• TASK PROMPT:
Could you retype, character for character, the lines from the one containing "Click shortcut key 'e' for entertainment" through the very last line, including both?

• DATA SHOWN:

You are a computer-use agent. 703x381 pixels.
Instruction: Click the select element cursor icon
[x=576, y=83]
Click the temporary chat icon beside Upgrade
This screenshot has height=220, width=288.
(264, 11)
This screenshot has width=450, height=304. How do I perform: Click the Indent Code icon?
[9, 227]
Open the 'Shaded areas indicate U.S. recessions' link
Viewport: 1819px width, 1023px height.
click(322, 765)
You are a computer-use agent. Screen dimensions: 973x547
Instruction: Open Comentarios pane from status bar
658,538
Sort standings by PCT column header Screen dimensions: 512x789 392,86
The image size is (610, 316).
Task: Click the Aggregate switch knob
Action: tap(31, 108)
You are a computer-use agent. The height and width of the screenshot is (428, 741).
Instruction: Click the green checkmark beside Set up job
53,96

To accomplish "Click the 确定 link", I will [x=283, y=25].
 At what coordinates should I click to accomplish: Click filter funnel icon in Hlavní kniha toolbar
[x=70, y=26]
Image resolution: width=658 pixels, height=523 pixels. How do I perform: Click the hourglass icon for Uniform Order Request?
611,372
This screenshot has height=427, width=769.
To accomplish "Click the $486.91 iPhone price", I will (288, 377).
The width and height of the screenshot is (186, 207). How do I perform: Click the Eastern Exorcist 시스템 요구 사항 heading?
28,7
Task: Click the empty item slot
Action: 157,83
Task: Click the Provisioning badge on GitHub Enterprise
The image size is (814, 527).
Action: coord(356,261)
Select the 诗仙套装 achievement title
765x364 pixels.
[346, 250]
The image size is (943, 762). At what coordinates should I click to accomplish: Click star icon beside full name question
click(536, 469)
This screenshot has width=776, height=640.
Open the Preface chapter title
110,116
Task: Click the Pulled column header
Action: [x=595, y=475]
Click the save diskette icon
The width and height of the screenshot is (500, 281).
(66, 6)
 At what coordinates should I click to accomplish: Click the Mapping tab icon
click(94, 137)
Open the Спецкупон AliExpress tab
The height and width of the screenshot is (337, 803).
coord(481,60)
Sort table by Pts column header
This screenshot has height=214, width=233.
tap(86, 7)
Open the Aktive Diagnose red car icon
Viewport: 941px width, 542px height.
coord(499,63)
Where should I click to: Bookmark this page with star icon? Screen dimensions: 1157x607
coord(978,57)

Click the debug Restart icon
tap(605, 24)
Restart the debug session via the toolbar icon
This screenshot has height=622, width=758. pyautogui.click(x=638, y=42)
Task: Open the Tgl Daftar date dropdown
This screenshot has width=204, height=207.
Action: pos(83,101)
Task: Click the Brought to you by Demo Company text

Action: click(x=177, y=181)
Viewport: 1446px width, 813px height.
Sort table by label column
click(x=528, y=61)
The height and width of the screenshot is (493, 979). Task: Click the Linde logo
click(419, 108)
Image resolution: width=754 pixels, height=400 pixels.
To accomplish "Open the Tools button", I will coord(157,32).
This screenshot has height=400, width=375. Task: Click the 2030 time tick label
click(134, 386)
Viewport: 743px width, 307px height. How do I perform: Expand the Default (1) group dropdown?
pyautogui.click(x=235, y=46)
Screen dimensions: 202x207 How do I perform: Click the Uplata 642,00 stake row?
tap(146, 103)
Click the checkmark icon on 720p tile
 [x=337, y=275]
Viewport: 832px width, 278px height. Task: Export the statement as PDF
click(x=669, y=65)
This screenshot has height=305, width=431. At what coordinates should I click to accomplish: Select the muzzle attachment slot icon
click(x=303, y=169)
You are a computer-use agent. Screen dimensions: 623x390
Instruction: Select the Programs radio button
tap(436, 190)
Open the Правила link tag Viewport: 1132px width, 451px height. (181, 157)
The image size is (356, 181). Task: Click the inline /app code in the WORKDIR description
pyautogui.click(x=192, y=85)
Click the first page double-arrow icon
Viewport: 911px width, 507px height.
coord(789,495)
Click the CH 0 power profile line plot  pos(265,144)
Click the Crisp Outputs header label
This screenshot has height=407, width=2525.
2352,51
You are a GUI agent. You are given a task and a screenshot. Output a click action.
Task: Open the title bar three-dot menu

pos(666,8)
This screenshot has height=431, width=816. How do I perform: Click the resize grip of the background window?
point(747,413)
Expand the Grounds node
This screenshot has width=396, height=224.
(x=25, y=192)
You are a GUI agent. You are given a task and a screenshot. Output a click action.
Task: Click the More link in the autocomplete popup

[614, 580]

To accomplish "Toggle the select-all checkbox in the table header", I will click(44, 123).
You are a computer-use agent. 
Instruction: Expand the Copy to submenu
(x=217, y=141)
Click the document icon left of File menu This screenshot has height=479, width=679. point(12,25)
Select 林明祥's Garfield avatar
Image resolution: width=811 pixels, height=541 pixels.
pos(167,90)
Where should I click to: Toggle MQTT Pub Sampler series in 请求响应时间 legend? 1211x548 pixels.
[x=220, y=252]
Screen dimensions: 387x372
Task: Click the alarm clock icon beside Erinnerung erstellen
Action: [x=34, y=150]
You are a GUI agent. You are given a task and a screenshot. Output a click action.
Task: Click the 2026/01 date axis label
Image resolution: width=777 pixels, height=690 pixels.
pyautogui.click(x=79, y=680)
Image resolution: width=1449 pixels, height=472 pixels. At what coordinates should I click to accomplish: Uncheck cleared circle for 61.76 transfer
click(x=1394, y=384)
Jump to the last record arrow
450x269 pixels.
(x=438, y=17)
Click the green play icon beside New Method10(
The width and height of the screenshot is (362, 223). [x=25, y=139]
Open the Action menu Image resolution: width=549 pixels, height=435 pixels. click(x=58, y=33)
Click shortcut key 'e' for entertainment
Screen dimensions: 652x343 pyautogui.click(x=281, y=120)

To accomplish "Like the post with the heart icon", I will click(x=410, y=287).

• EXERCISE RESULT:
Click shortcut key 'e' for entertainment
Screen dimensions: 652x343 pyautogui.click(x=281, y=120)

To accomplish "Like the post with the heart icon", I will click(x=410, y=287).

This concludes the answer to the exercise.